A humorous discovery or how I came to like Judith Ortiz Cofer's writing after reading two of her autobiographic works that didn't impress me much. A less good writer of memoirs than a storyteller, Judith Ortiz Cofer surprised me in The Line of the Sun as having a great sense of humour and a gift for storytelling:
Small towns are vindictive, and when it became known that El Padrecito Cesar had been sent away to a mountain retreat for his health, a rumor began to circulate that the young priest had been caught "in flagrante" by the housekeeper, Leonarda, who had then aroused Don Gonzalo from a deep sleep. For days Leonarda was sought after by the townswomen for afternoon coffee, and even invited into the wealthier homes in town, where the old woman had never crossed the threshold except to wash floors. They interrogated her endlessly about the scandal up at the rectory, but she played the coy maiden and would only say that the little priest had too many wild friends visiting him in his room; that he would stay up till all hours reading poetry with one of them in particular; that it didn't seem natural to her for young men to spend so much time together, reading love poems to each other. And who was his special friends? They all wanted to know. One or two names would be sufficient. No names, no names, insisted Leonarda holding a porcelain coffee cup, little finger extended up to her toothless mouth. Some of her hostesses would later mark the same cup with an X and use it only when beggars are pilgrims asked for a drink at their back doors. Leonarda was soon forgotten but it wasn't long before another name was brought up for speculation.
It was just dawn, and in El Polvorín the houses were coming alive with the sounds of women setting pots of water to boil for coffee and getting their brooms and sprinkling cans ready. While their children were getting ready for school and their husbands for work, they would sweep clean their dirty yards, taming the pervasive dust with water so that it would not get into their houses and on the laundry they would be hanging on the lines strung from tree to tree.
Life was lived at a high pitch in El Building.
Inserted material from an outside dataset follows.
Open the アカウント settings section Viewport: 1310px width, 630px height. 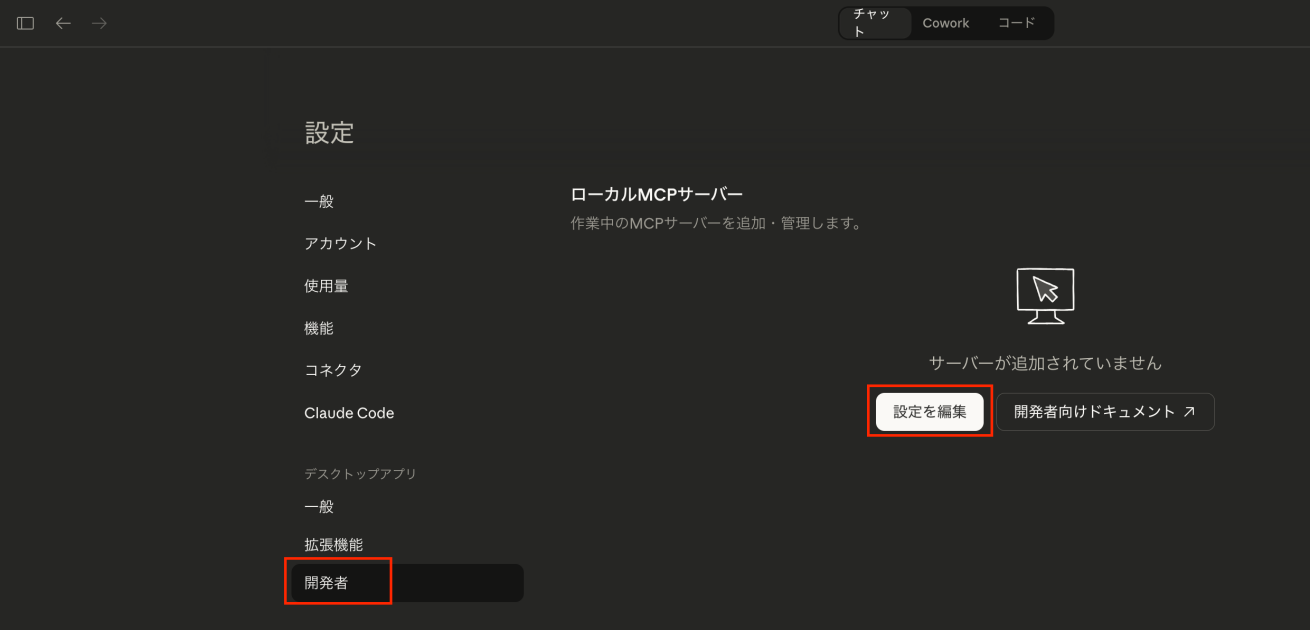coord(340,243)
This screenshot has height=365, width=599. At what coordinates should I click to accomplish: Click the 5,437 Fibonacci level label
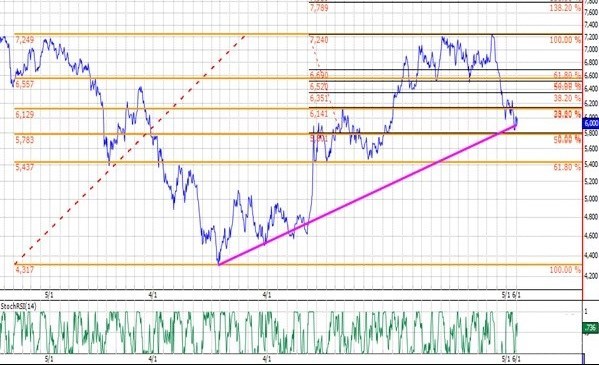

The adults conducted their lives in two worlds in blithe acceptance of cultural schizophrenia, going to work or on errands in the English-speaking segment, which they endured either with the bravura of the Roman gladiator or with the down-cast-eyed humility that passed for weakness on the streets – a timidity that mothers inculcated into their children but that earned us not a few insults and even beatings from the black kids, who knew better.